1.2 “Buyer” shall mean the Buyer or any person or Supplier acting on behalf of and with the authority of the Buyer.
1.3 “Guarantor” means that person (or persons), or entity who agrees herein to be liable for the debts of the Buyer if a Limited Liability Buyer on a principal debtor basis.
1.4 “Goods” shall mean Goods supplied by the Supplier to the Buyer (and where the context so permits shall include any supply of Services as hereinafter defined).
1.5 “Services” shall mean all services supplied by the Supplier to the Buyer and includes any advice or recommendations (and where the context so permits shall include any supply of Services as defined supra).
1.6 “Price” shall mean the cost of the Goods as agreed between the Supplier and the Buyer subject to clause 4 of this contract.

2. Acceptance
2.1 Any instructions received by the Supplier from the Buyer for the supply of Goods and/or the Buyer’s acceptance of Services and/or Goods supplied by the Supplier shall constitute acceptance of the terms and conditions contained herein.
2.2 Upon acceptance of these terms and conditions by the Buyer the terms and conditions are irrevocable and can only be rescinded in accordance with these terms and conditions or with the written consent of the manager of the Supplier.
2.3 None of the Supplier’s agents or representatives are authorised to make any representations, statements, conditions or agreements not expressed by the manager of the Supplier in writing nor is the Supplier bound by any such unauthorised statements.

3. Goods
3.1 The Goods shall be as described on the invoices, quotation, confirmation, work authorisation, sales order or any other work commencement forms as provided by the Supplier to the Buyer.

4. Price And Payment
4.1 At the Suppliers sole discretion;
(a) The Price shall be as indicated on invoices provided by the Supplier to the Buyer in respect of Goods supplied; or
(b) The Price of the Goods shall, subject to clause 4.2, be the Suppliers quoted Price which shall be binding upon the Supplier provided that the Buyer shall accept in writing the Suppliers quotation within thirty (30) days.
4.2 Any variation from the plan of scheduled works or specifications will be charged for on the basis of the Supplier’s quotation and will be shown as extras on the invoice. At the Supplier’s sole discretion payment for all extras must be made in full either prior to commencement or at their time of completion.
4.3 At the Suppliers sole discretion a deposit may be required. The deposit amount or percentage of the Price will be stipulated at the time of the order of the Goods/Services and shall become immediately due and payable. Any such deposit shall only be refundable at the Supplier’s sole discretion.
4.4 At the Suppliers sole discretion, for certain approved Buyers payment will be due seven (7) days following the date of the invoice.
4.5 Payment will be made by cash on delivery, or by cheque, or by bank cheque, or by any other method as agreed to between the Buyer and the Supplier.
4.6 The Price shall be increased by the amount of any GST and other taxes and duties which may be applicable, except to the extent that such taxes are expressly included in any quotation given by the Supplier.
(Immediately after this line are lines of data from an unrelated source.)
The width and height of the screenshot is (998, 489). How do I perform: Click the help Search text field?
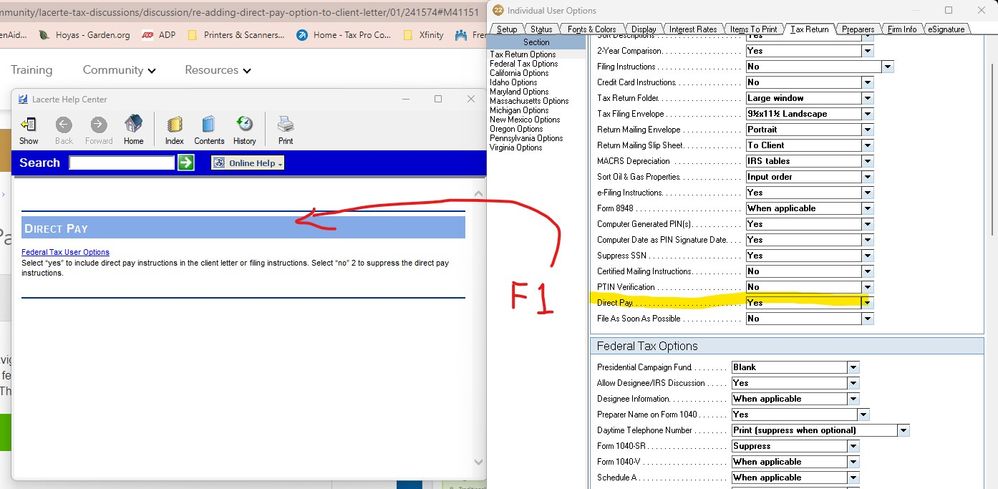(x=122, y=163)
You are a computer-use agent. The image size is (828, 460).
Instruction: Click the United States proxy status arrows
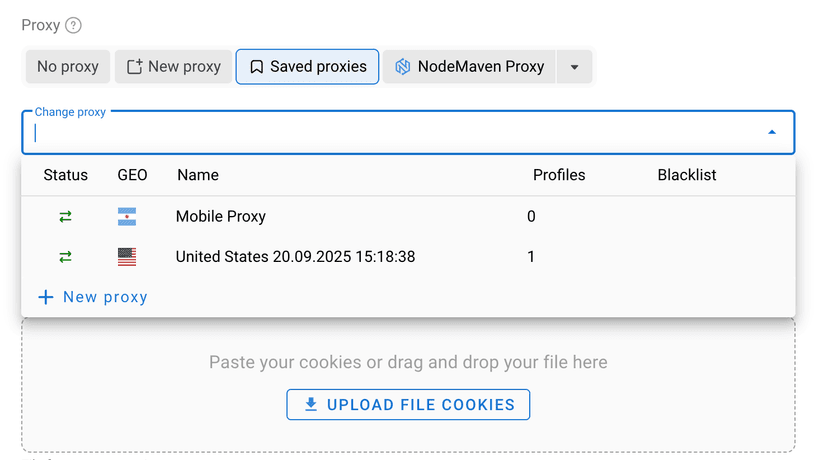pyautogui.click(x=66, y=257)
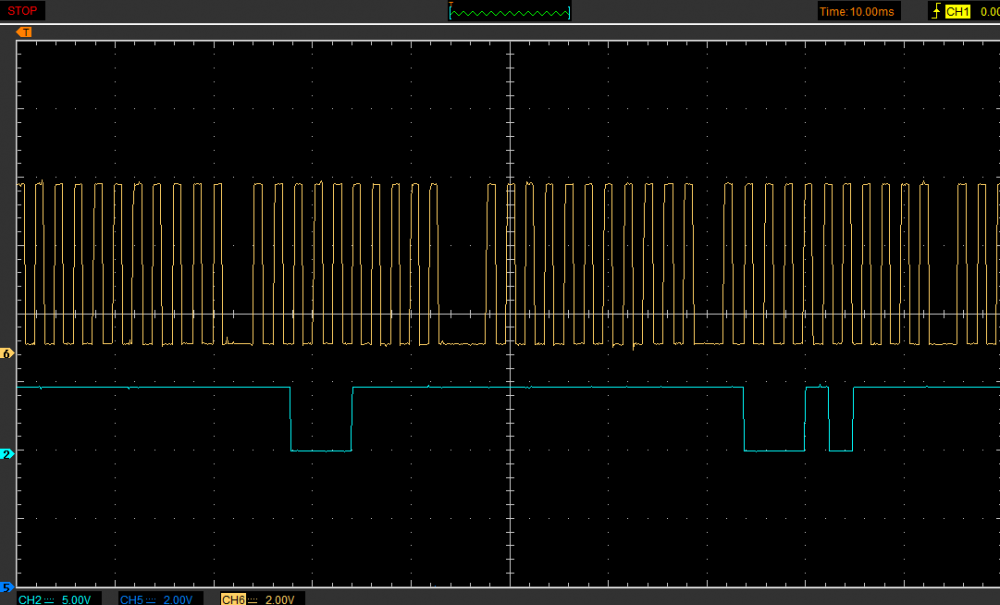This screenshot has width=1000, height=605.
Task: Click the orange trigger position marker T
Action: point(25,32)
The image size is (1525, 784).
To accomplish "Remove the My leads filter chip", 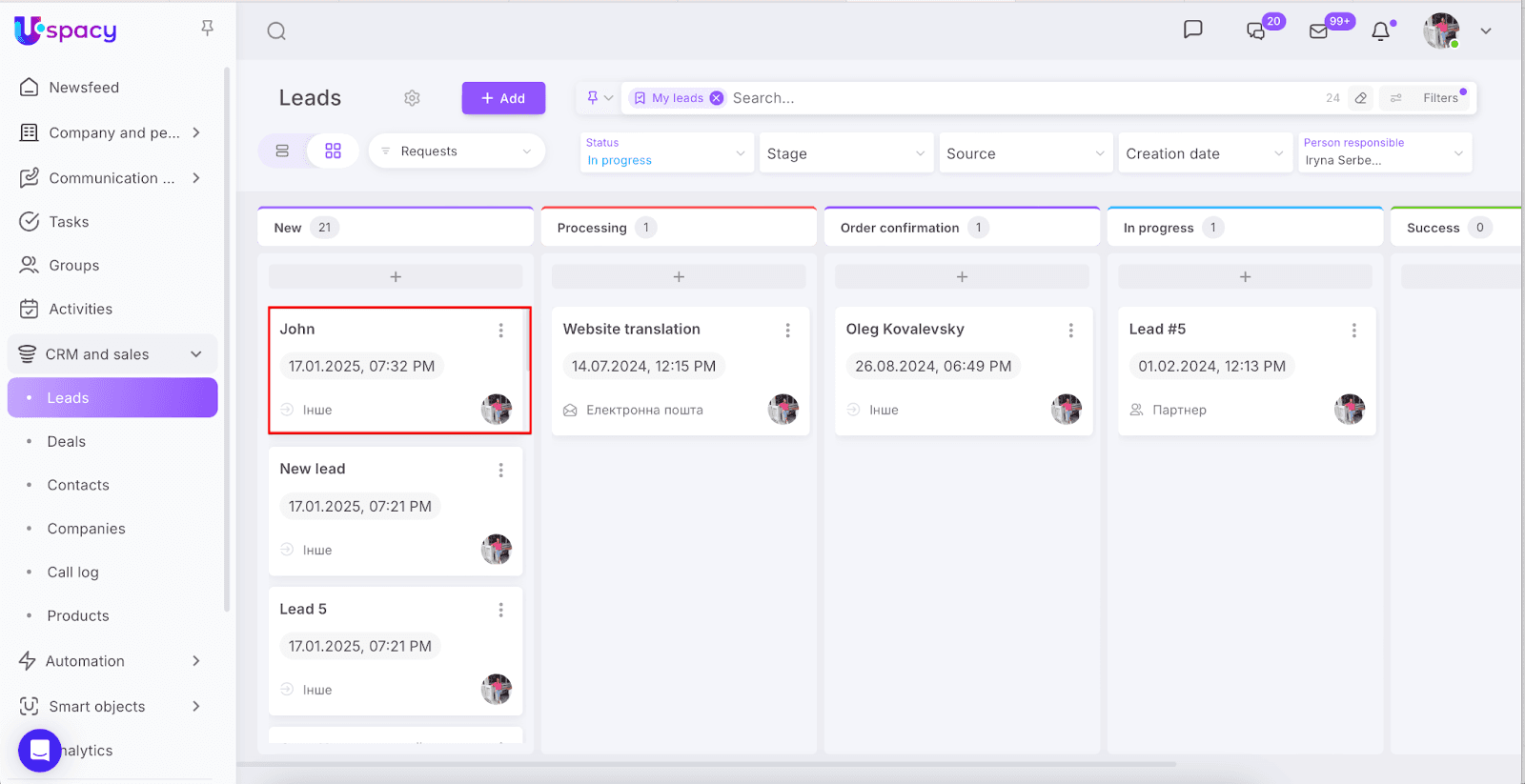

5. Delivery Of Goods / Services
5.1 Delivery of the Goods shall be made to the Buyer’s nominated site address. The Buyer shall make all arrangements necessary to take delivery of the Goods whenever they are tendered for delivery.
5.2 The Supplier may deliver the Goods by separate instalments (in accordance with the agreed delivery schedule). Each separate instalment shall be invoiced and paid for in accordance with the provisions in this contract of sale.
5.3 The failure of the Supplier to deliver shall not entitle either party to treat this contract as repudiated.
5.4 The Supplier shall not be liable for any loss or damage whatever due to failure by the Supplier to deliver the Goods (or any of them) promptly or at all.

6. Risk
6.1 If the Supplier retains property in the Goods nonetheless, all risk for the Goods passes to the Buyer on delivery.
6.2 If any of the Goods are damaged or destroyed prior to property in them passing to the Buyer, the Supplier is entitled, without prejudice to any of its other rights or remedies under these Terms and Conditions of Trade (including the right to receive payment of the balance of the Price for the Goods), to receive all insurance proceeds payable for the Goods. This applies whether or not the Price has become payable under the Contract. The production of these terms and conditions by the Supplier is sufficient evidence of the Supplier’s rights to receive the insurance proceeds without the need for any person dealing with the Supplier to make further enquiries.

7. Defects
7.1 The Buyer shall inspect the Goods on delivery and shall within seven (7) days of delivery notify the Supplier of any alleged defect, shortage in quantity, damage or failure to comply with the description or quote. The Buyer shall afford the Supplier an opportunity to inspect the Goods within a reasonable time following delivery. If the Buyer shall fail to comply with these provisions the Goods shall be conclusively presumed to be in accordance with the terms and conditions and free from any defect or damage.

8. Return Of Goods
8.1 For defective Goods which the Supplier has agreed in writing that the Buyer is entitled to reject, the Supplier’s liability is limited to either (at the Supplier’s discretion) replacing the Goods or repairing the Goods provided that:
(a) the Buyer has complied with the provisions of clause 7.1;
(b) the Goods is returned at the Buyers cost within seven (7) days of the delivery date;
(c) the Supplier will not be liable for Goods which have not been stored or used in a proper manner;
(d) the Goods is returned in the condition in which they were delivered and with all packaging material, brochures and instruction material in as new condition as is reasonable possible in the circumstances.

8. Warranty
8.1 For Goods not manufactured by the Supplier the warranty shall be the current warranty provided by the manufacturer of the Goods. The Supplier shall be under no liability whatsoever except for the express conditions as detailed and stipulated in the manufacturers warranty.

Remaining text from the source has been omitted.